Express the records below as a two-column CSV with the header request,location and one row per request, where request holds the request's text and location holds its answer. Quote each field, turn line breaks into spaces, and leave the pictures out.

==== Supplied records ====

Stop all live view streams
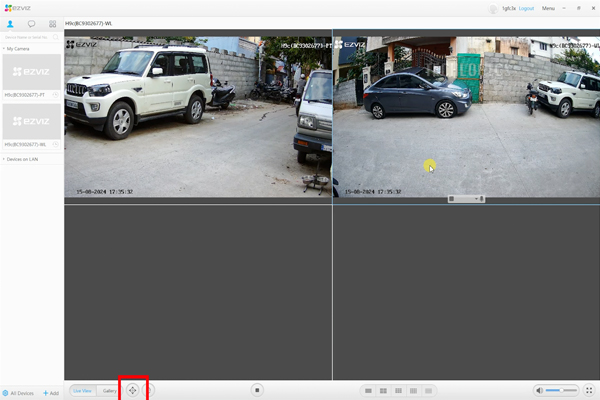Viewport: 600px width, 400px height. (x=257, y=390)
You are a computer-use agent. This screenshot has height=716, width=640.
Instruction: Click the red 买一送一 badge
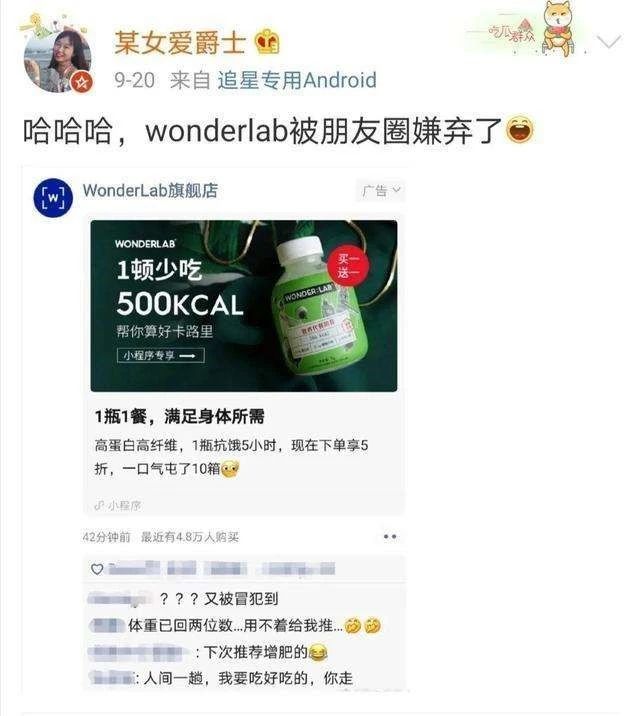click(x=348, y=267)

====

* Reply:
request,location
"Stop all live view streams","Viewport: 600px width, 400px height. (x=257, y=390)"
"You are a computer-use agent. This screenshot has height=716, width=640. Instruction: Click the red 买一送一 badge","click(x=348, y=267)"